La remontée de la pente

Curieusement, c’est la prise de la région par les rebelles qui va être le ferment du retour en grâce du FPI. C’est que les nouveaux sauveurs se transforment très vite en bourreaux impitoyables. Au fil des jours, des semaines et des mois, les rebelles, venus officiellement venger le défunt général, montrent leur vrai visage. Pillages systématiques, assassinats, viols, vols. Tout y passe. Progressivement, la population comprend que ceux qui ont soutenu les rebelles sont, en fait, leurs vrais ennemis. La réhabilitation du FPI se fait toute seule.
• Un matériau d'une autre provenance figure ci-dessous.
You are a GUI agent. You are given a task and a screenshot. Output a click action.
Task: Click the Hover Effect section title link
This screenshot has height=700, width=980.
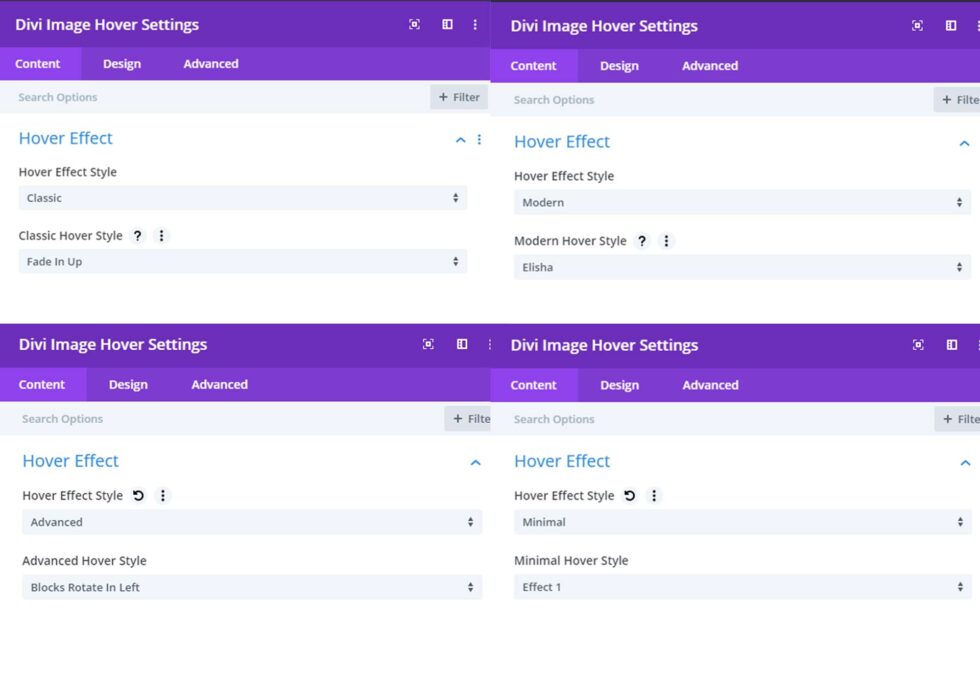65,138
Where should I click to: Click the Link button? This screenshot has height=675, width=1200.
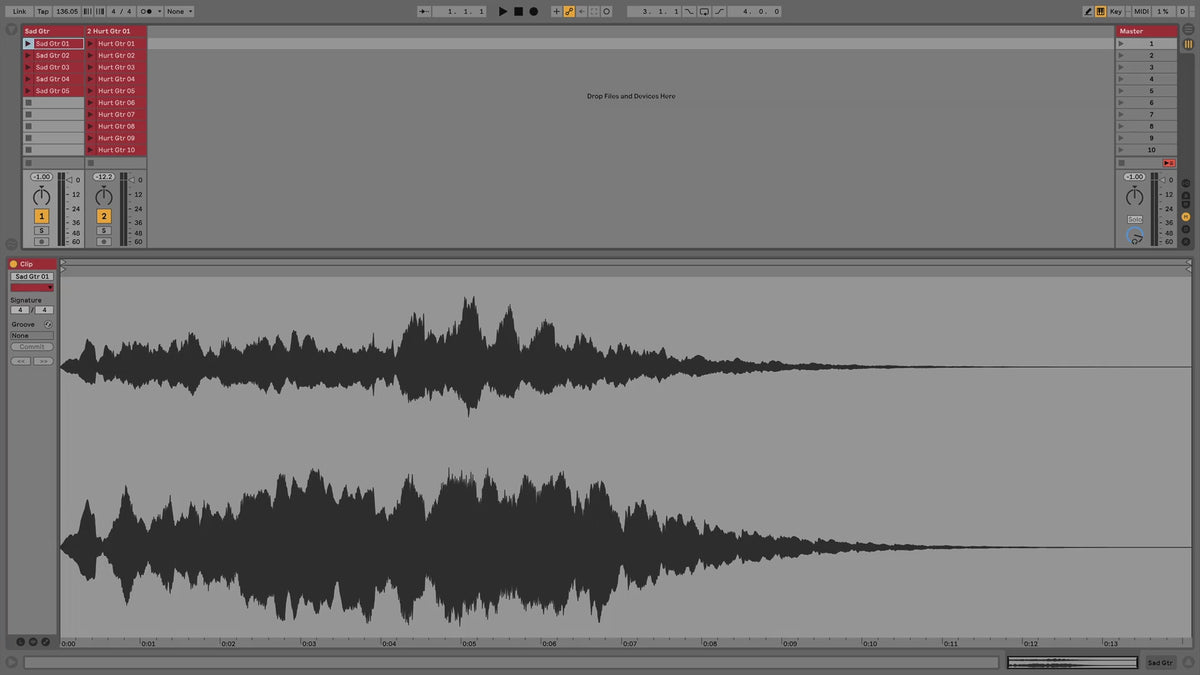click(19, 11)
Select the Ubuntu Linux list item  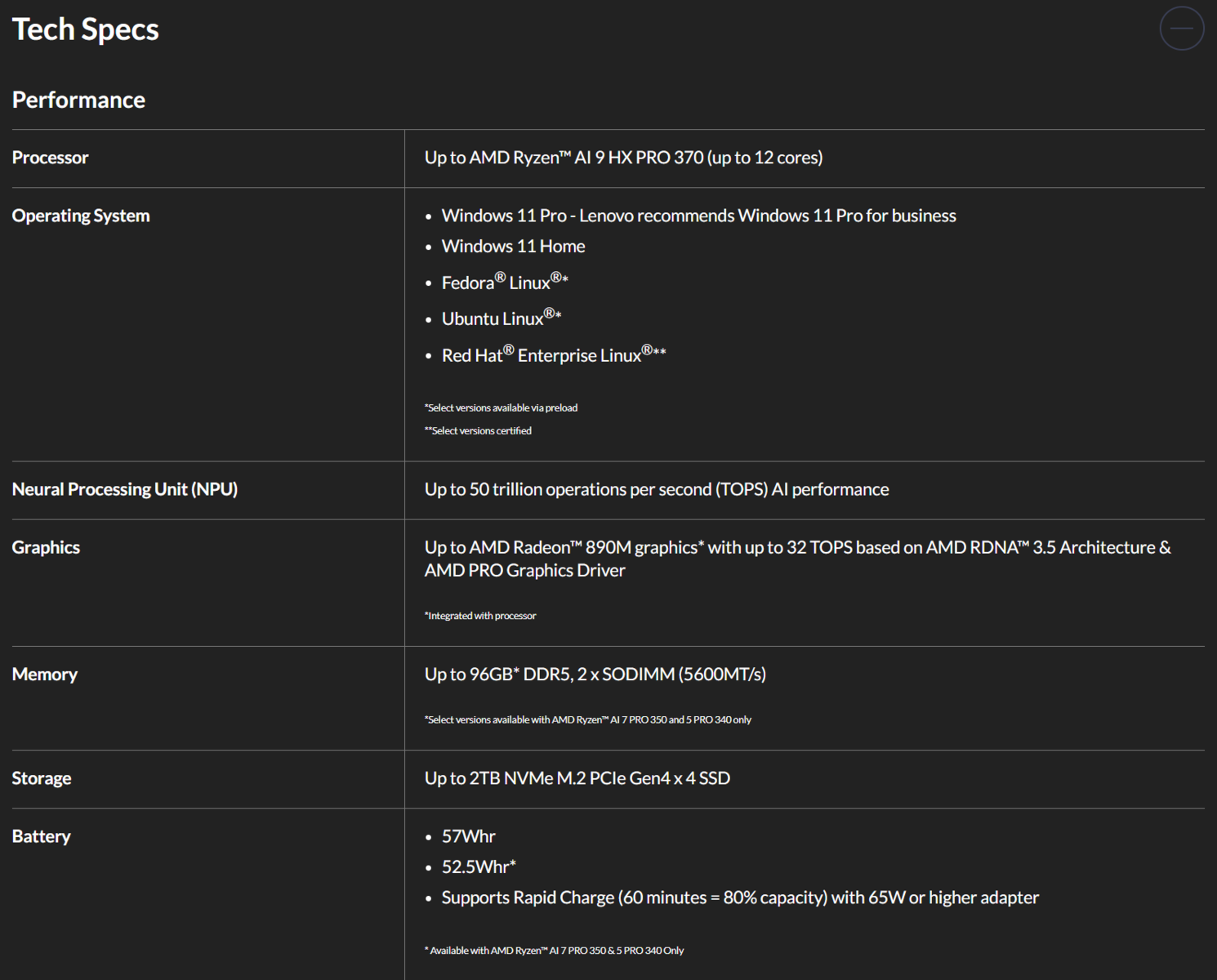click(x=501, y=318)
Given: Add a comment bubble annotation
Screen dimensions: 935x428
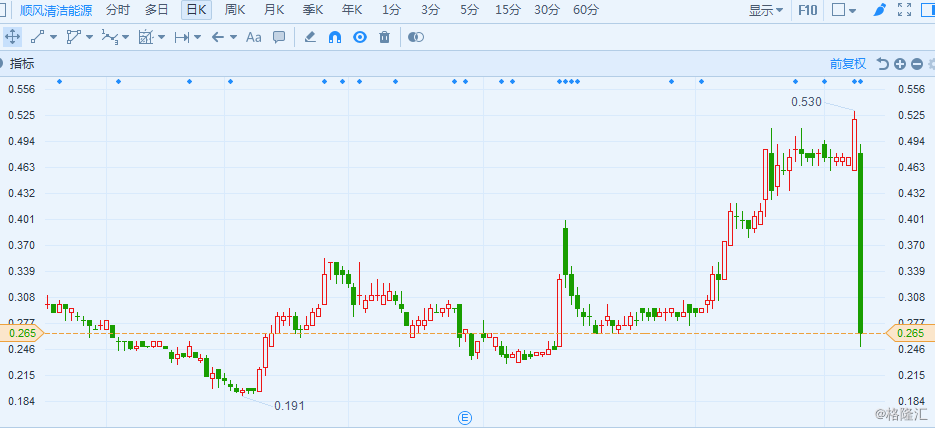Looking at the screenshot, I should [x=279, y=37].
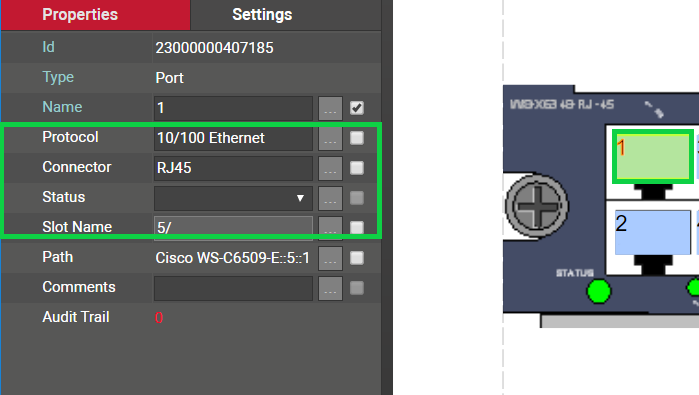Image resolution: width=699 pixels, height=395 pixels.
Task: Click the ellipsis button for Connector
Action: 330,168
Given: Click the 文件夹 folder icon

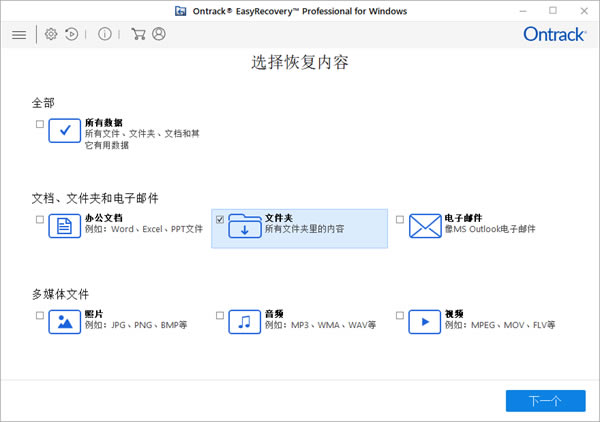Looking at the screenshot, I should coord(244,225).
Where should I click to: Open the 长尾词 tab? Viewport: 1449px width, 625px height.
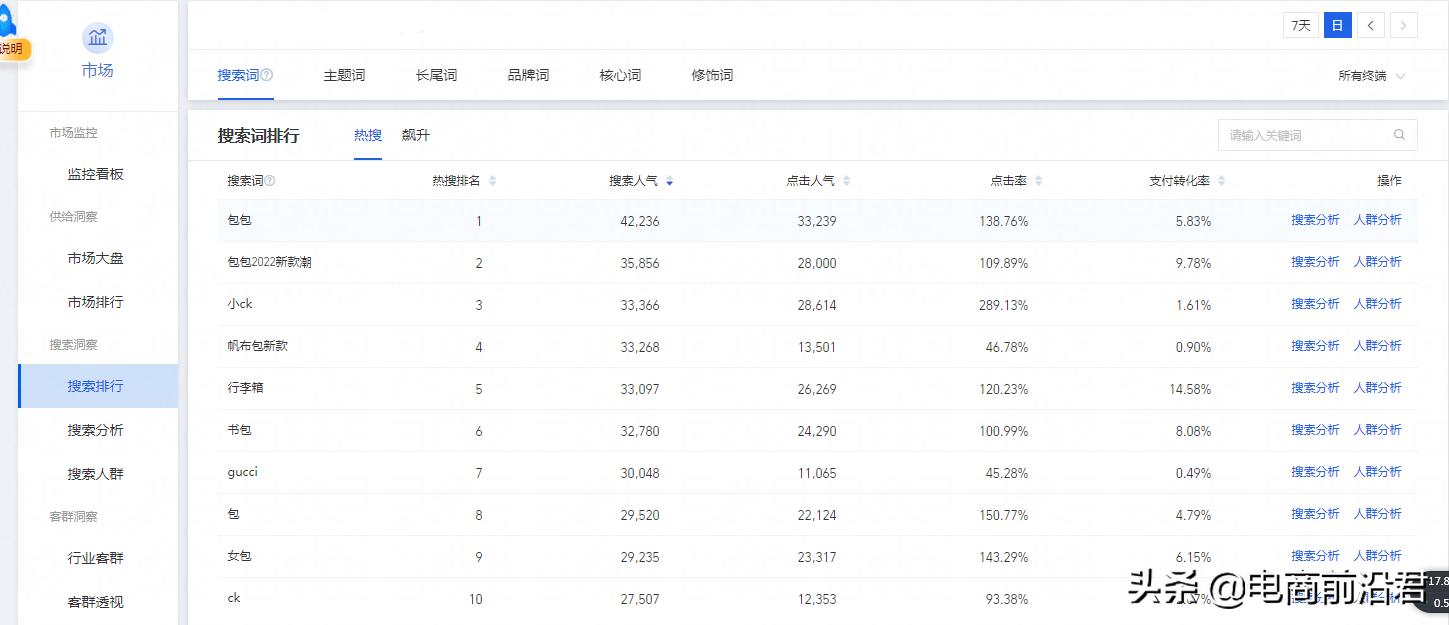coord(436,75)
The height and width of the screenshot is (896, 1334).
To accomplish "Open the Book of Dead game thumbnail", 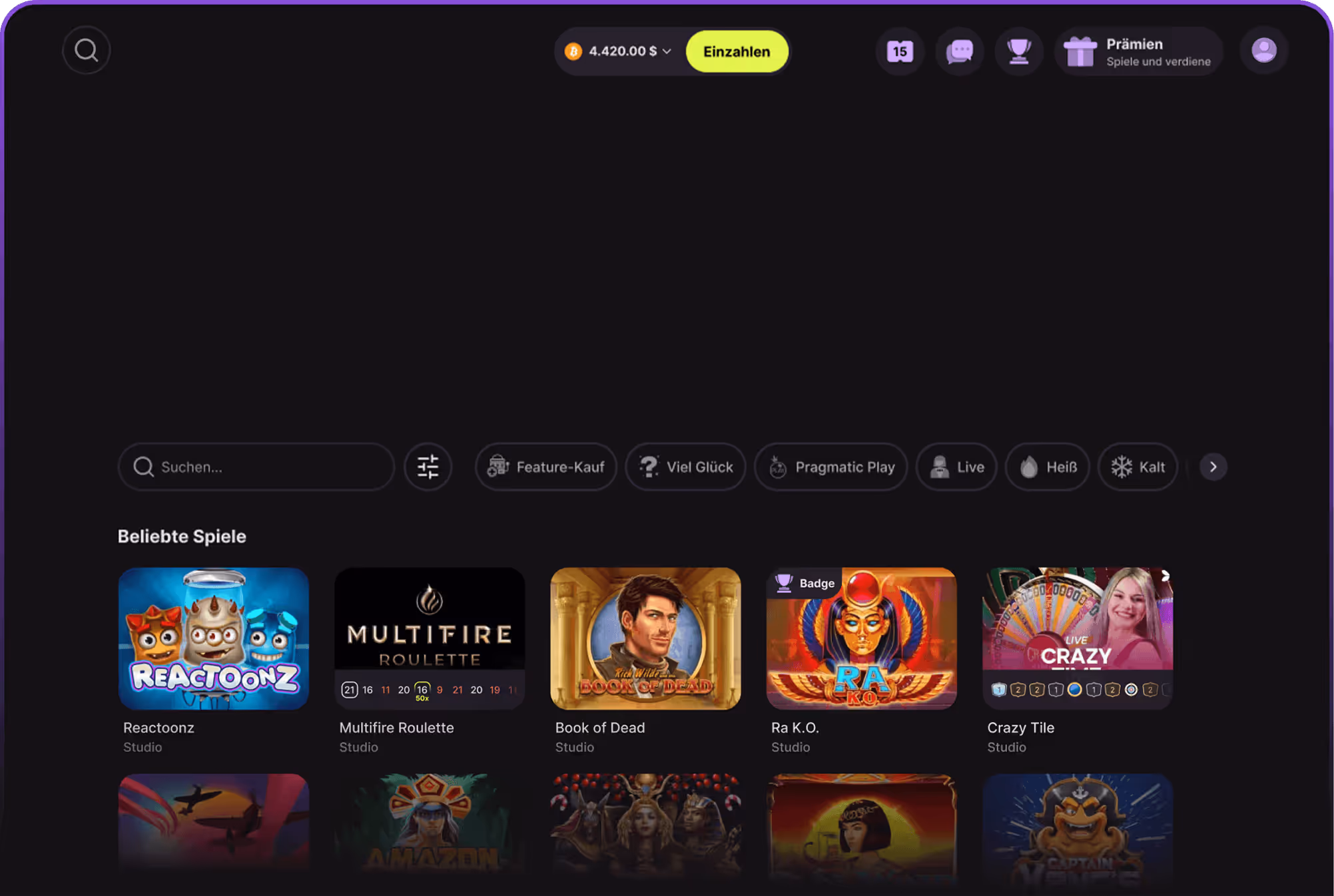I will pyautogui.click(x=645, y=638).
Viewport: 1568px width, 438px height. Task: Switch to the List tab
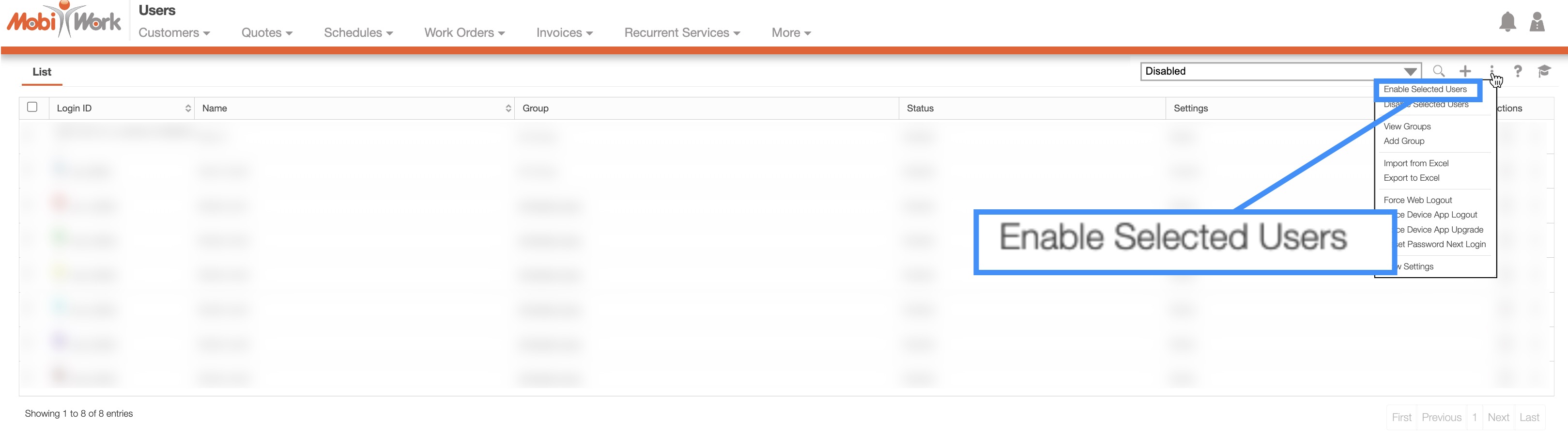point(41,72)
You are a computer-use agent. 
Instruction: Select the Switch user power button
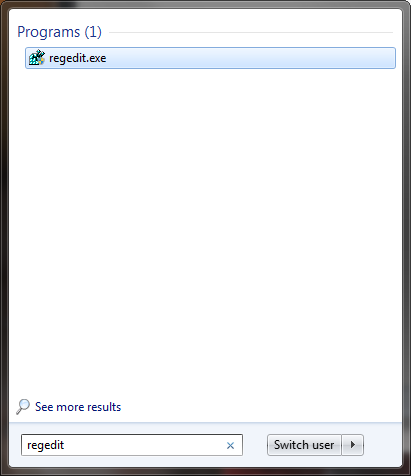[x=304, y=445]
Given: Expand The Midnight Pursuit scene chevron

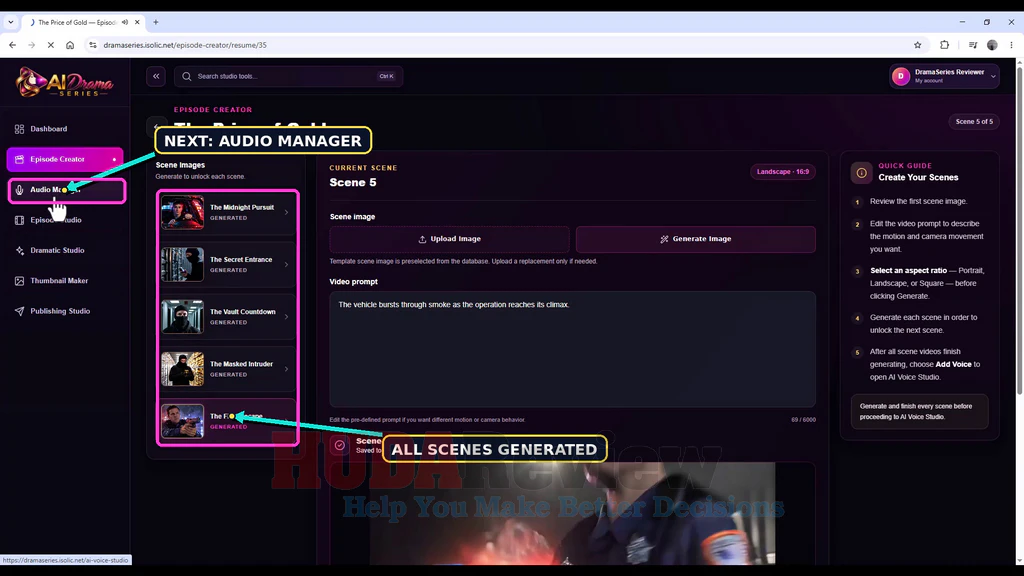Looking at the screenshot, I should [286, 212].
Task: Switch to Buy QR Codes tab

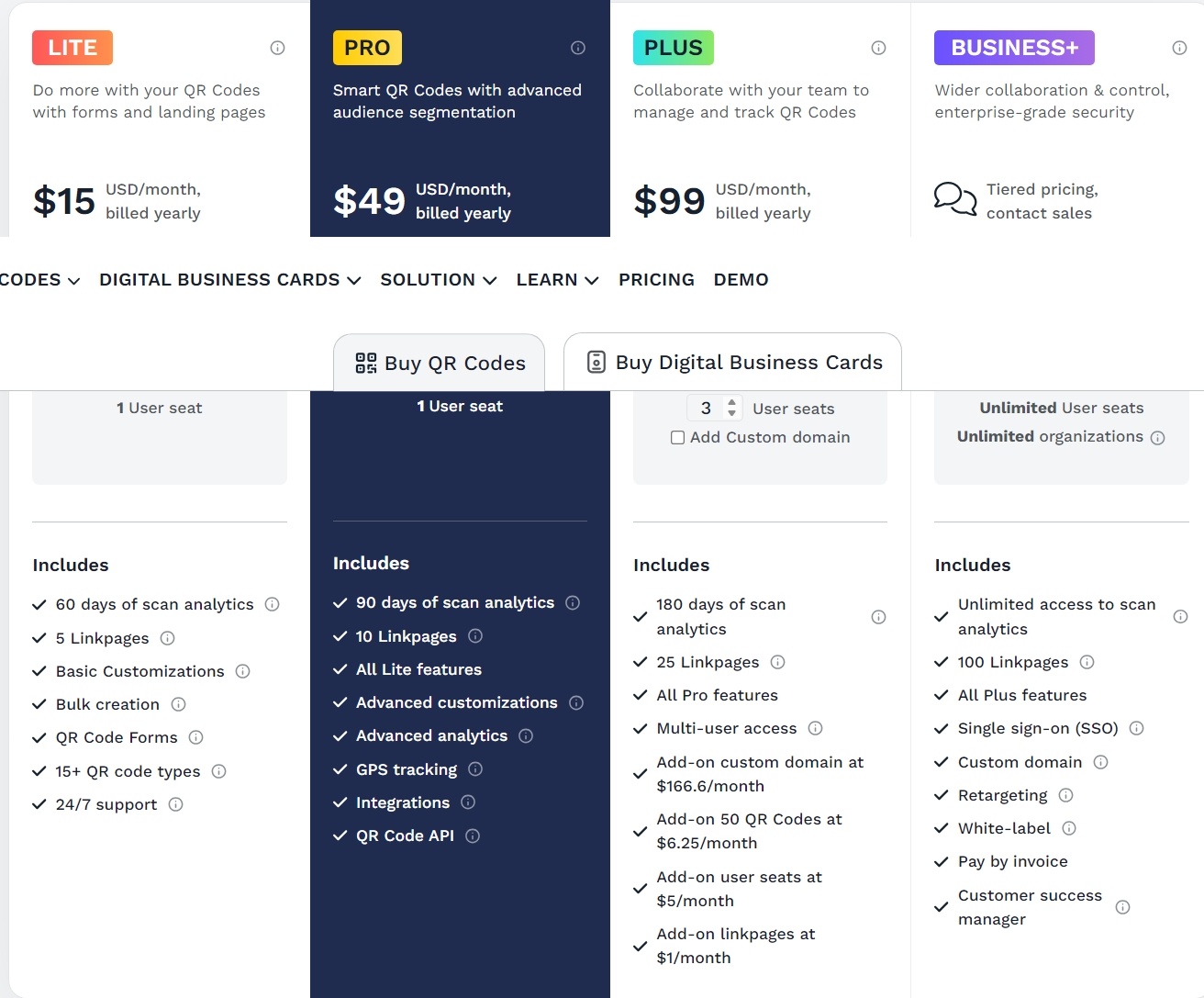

La déception des populations et la résistance héroïque du chef de l’Etat font le reste. Dès 2006, le front d’hostilité connaît ses premières fissures. L’UDPCI vole en éclats à la suite de l’élection controversée du ministre Mabri à sa tête. De grosses pointures comme le ministre Bleu Lainé quittent le navire. La saignée s’accentue. Tia Monnet Bertine, présidente du conseil général de Biankouma, Oulé Tia Séraphin, député de Danané sous-préfecture, Yoro Louti David, député de Sipilou, Gué Pascal, député de Man-commune et colistier du ministre Bleu Lainé, Célestin Noutoua Youdé, président du conseil général de Danané, Gbato Méanmin, maire intérimaire de Danané, et de nombreux cadres influents décident de rejoindre le camp présidentiel. L’influence du parti fondé par le général Guéi se réduit comme peau de chagrin. L’Accord politique de Ouagadougou et le retour des cadres du FPI sur le terrain achèvent le travail. L’UDPCI, d’ordinaire sûr de son fait, perd pied. Et s’effondre avec le ralliement de son dernier dinosaure, Siki Blon Blaise.

Le président Gbagbo pouvait alors entamer, le dimanche 7 juin dernier, le tour du propriétaire, fier du travail accompli. Vingt ans d’un travail acharné et patient étaient ainsi couronnés de succès. Le peuple dan, dans son écrasante majorité, a choisi la refondation et l’espoir. Et ce choix pourrait changer beaucoup le 29 novembre.